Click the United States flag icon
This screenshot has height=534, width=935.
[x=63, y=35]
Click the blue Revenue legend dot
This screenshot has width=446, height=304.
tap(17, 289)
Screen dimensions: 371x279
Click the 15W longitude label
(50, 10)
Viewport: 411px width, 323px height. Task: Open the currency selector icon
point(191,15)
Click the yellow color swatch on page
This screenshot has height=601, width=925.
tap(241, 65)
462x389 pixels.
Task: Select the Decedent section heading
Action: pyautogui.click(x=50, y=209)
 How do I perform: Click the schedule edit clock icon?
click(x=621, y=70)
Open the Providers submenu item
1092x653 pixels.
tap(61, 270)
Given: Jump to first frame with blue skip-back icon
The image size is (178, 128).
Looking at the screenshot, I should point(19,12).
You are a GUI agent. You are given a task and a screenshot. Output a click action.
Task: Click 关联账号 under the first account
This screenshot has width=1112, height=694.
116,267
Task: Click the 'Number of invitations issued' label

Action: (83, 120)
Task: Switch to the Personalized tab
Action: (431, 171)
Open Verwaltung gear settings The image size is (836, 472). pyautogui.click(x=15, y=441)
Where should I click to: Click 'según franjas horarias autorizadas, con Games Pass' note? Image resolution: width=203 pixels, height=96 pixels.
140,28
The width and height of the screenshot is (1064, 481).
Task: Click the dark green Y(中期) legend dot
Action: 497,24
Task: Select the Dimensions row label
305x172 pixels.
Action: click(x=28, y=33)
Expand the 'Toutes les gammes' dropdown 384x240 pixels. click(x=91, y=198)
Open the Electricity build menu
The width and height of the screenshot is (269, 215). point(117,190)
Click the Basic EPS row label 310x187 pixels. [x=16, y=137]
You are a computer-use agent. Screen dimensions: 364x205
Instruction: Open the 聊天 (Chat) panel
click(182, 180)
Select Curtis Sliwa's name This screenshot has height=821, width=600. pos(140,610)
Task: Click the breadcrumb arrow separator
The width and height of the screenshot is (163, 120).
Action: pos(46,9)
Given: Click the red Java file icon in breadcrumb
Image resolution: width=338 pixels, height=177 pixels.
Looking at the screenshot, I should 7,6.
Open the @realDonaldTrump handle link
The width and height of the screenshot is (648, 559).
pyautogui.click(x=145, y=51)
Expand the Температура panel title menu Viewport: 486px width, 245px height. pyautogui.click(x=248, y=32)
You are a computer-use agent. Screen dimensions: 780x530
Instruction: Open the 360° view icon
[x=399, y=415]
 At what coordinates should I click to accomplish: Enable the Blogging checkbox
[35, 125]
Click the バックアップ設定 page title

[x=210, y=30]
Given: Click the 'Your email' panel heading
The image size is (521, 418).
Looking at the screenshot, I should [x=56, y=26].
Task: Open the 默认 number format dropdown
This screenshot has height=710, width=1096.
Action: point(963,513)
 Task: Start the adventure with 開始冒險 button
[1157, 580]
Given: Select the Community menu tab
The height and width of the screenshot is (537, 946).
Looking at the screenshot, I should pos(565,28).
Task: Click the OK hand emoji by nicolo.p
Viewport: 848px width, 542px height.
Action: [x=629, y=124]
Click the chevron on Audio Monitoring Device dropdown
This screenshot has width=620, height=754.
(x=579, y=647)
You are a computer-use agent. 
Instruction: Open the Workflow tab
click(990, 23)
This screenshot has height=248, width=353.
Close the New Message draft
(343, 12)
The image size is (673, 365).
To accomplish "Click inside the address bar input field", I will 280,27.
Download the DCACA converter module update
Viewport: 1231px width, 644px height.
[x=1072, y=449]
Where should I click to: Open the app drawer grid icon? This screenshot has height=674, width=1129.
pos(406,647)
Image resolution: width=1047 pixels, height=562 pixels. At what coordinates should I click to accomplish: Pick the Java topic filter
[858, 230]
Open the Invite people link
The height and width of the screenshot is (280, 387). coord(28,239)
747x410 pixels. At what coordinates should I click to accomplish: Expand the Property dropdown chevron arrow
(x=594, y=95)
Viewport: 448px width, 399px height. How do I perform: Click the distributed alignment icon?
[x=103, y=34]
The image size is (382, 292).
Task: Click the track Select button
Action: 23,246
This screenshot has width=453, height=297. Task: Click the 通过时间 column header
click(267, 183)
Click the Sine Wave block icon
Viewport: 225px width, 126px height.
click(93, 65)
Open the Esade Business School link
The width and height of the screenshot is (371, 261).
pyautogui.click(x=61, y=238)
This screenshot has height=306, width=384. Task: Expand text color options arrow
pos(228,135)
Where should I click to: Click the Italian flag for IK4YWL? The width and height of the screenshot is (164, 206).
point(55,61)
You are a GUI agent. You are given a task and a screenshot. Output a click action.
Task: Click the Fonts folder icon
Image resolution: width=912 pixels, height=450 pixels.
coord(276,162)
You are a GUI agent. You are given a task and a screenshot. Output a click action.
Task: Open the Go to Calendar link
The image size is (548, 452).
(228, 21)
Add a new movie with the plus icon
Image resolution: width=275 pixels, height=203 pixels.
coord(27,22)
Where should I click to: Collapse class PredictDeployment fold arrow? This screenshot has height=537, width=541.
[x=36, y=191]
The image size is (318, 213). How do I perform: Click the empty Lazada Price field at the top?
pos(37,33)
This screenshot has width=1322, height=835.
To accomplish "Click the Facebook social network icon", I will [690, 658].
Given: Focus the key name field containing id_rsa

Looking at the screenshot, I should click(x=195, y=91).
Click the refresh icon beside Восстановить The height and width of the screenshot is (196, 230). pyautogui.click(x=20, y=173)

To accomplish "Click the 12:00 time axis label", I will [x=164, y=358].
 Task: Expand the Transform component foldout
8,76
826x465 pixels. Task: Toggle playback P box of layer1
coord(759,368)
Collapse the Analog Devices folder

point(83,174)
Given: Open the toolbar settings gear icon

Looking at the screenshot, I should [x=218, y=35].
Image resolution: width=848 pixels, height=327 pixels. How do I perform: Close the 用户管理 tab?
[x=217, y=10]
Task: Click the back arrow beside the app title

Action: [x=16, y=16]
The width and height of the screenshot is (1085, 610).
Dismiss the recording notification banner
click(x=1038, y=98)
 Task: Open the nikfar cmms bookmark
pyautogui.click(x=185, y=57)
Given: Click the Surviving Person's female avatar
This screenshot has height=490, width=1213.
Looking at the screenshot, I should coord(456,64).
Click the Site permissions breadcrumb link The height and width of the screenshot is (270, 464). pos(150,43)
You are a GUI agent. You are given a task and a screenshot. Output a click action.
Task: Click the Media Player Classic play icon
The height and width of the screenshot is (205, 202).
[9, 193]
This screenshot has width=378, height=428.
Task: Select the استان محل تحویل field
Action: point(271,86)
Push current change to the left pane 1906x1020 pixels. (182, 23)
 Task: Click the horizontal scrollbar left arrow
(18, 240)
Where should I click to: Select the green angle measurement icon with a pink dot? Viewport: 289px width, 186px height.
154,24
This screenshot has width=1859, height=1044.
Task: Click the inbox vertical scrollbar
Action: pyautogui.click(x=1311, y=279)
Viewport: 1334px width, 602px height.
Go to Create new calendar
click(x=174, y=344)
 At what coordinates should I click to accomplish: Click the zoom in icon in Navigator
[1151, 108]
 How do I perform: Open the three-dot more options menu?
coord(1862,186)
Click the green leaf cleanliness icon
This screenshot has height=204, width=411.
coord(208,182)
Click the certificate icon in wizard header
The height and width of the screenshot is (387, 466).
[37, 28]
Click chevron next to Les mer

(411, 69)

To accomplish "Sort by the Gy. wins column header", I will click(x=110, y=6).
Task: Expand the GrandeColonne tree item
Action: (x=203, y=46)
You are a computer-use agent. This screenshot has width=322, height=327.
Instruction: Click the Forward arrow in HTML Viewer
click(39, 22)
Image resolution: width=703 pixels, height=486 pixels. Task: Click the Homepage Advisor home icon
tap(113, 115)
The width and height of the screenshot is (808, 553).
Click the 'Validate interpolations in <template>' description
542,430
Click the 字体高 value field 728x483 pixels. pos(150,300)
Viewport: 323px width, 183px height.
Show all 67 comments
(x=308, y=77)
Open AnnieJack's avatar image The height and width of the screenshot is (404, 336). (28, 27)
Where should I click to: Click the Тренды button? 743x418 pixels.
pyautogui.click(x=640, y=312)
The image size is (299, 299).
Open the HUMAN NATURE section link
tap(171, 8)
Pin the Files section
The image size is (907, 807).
= = = = = = =
Task objective:
Up to and including the line with "Open the @realDonaldTrump handle link", print every line of the material above, starting from its first line, exactly.

Task answer:
Click the United States flag icon
This screenshot has height=534, width=935.
[x=63, y=35]
Click the blue Revenue legend dot
This screenshot has width=446, height=304.
tap(17, 289)
Screen dimensions: 371x279
Click the 15W longitude label
(50, 10)
Viewport: 411px width, 323px height. Task: Open the currency selector icon
point(191,15)
Click the yellow color swatch on page
This screenshot has height=601, width=925.
tap(241, 65)
462x389 pixels.
Task: Select the Decedent section heading
Action: pyautogui.click(x=50, y=209)
 How do I perform: Click the schedule edit clock icon?
click(x=621, y=70)
Open the Providers submenu item
1092x653 pixels.
tap(61, 270)
Given: Jump to first frame with blue skip-back icon
The image size is (178, 128).
Looking at the screenshot, I should point(19,12).
You are a GUI agent. You are given a task and a screenshot. Output a click action.
Task: Click 关联账号 under the first account
This screenshot has width=1112, height=694.
116,267
Task: Click the 'Number of invitations issued' label

Action: (83, 120)
Task: Switch to the Personalized tab
Action: (431, 171)
Open Verwaltung gear settings The image size is (836, 472). pyautogui.click(x=15, y=441)
Where should I click to: Click 'según franjas horarias autorizadas, con Games Pass' note? Image resolution: width=203 pixels, height=96 pixels.
140,28
The width and height of the screenshot is (1064, 481).
Task: Click the dark green Y(中期) legend dot
Action: 497,24
Task: Select the Dimensions row label
305x172 pixels.
Action: click(x=28, y=33)
Expand the 'Toutes les gammes' dropdown 384x240 pixels. click(x=91, y=198)
Open the Electricity build menu
The width and height of the screenshot is (269, 215). point(117,190)
Click the Basic EPS row label 310x187 pixels. [x=16, y=137]
You are a computer-use agent. Screen dimensions: 364x205
Instruction: Open the 聊天 (Chat) panel
click(182, 180)
Select Curtis Sliwa's name This screenshot has height=821, width=600. pos(140,610)
Task: Click the breadcrumb arrow separator
The width and height of the screenshot is (163, 120).
Action: pos(46,9)
Given: Click the red Java file icon in breadcrumb
Image resolution: width=338 pixels, height=177 pixels.
Looking at the screenshot, I should 7,6.
Open the @realDonaldTrump handle link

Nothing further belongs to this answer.